So, what is a “workplace psychopath”? Believe it or not, this is not merely a derogatory term used to describe someone you don’t like at work. It is in fact a label used to describe a destructive personality type that occurs in the workplace. Common characteristics include manipulation and victimisation, and not surprisingly, not much good comes from having one in your workplace!
I have personally had the misfortune of coming across at least one (if not two) in my career and was fascinated to come across the book “The Pocket Psycho”, a compact book with tips and advice on how to deal with “workplace psychos”. The book is written by a consultant that specialises in this phenomena and he has some interesting insights to share. Basically, a workplace psycho makes your life hell.
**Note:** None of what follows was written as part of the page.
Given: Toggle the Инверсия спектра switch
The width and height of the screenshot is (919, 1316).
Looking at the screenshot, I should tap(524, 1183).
Victims report feeling isolated, intimidated, wronged and many can’t cope which only leaves one avenue and that is to leave, either voluntarily or through stress-related illnesses.
My experience was with a woman who at first meeting, was very personable, friendly and helpful. I had in fact been warned that this person was “difficult” and had a history over several workplaces for being difficult but initially, I could see no evidence of this. Over the course of several years however, I was witness to this “workplace psychopath” at work as one after another of this woman’s colleagues was victimised. There seemed to be no rhyme or reason to why each victim was chosen but I’m sure a trained consultant would have no difficulty identifying the pattern. However, the outcome in all cases was the same – severe and lasting psychological damage to the victims, loss of productivity in the organisation, loss of valuable employees, destroyed morale and more.
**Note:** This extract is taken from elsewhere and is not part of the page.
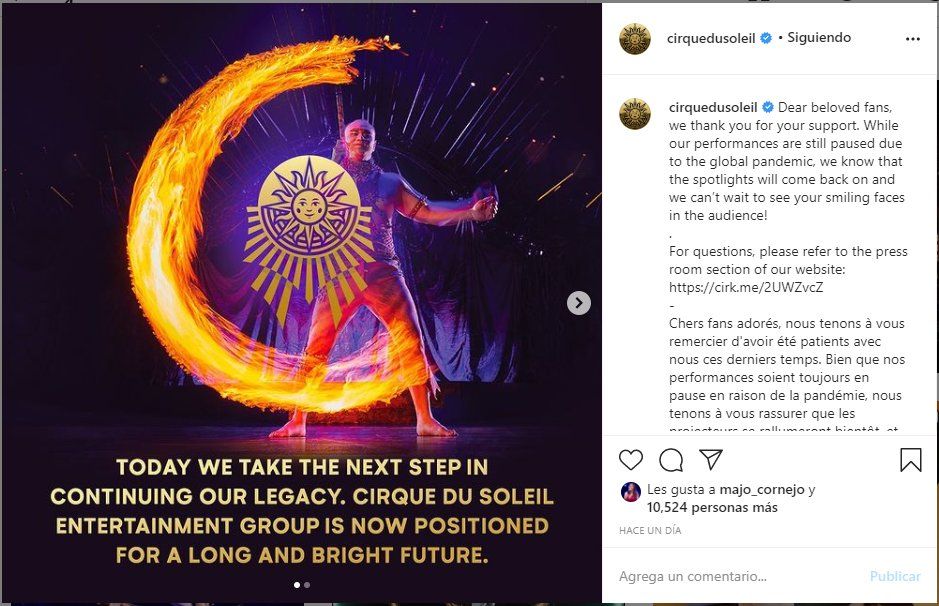
Task: Click the profile avatar beside the caption
Action: click(635, 114)
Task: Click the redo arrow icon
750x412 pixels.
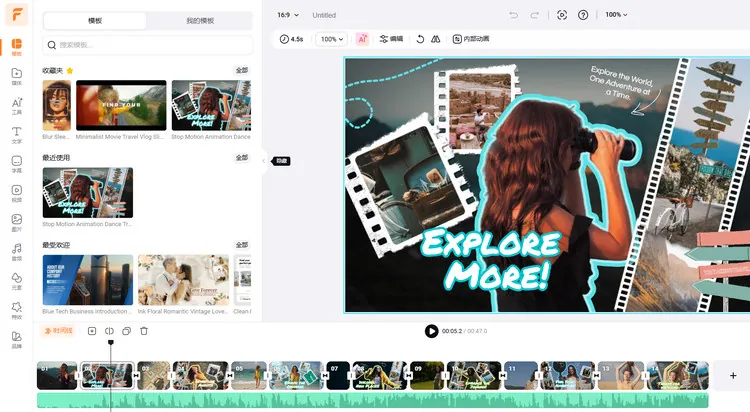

It is easy to play the blame game and ask why did management not do anything about it? This is where the “workplace psychopath” excels – at manipulating situations and developing defences to protect themselves. This person was eventually moved on but lasting damage had been done and without a doubt the cost to the organisation would take a long time to repair.
The book suggests various strategies to manage a “workplace psychopath” depending on whether you report to one, are a colleague of one or manage one. I believe that these strategies, while helpful, at best make a bad situation bearable. Just ask any victim.
If you happen to have one in your business, the investment in trying to rehabilitate a “workplace psychopath” isn’t worth it. Do your best, allowing for due process, to remove this toxic influence.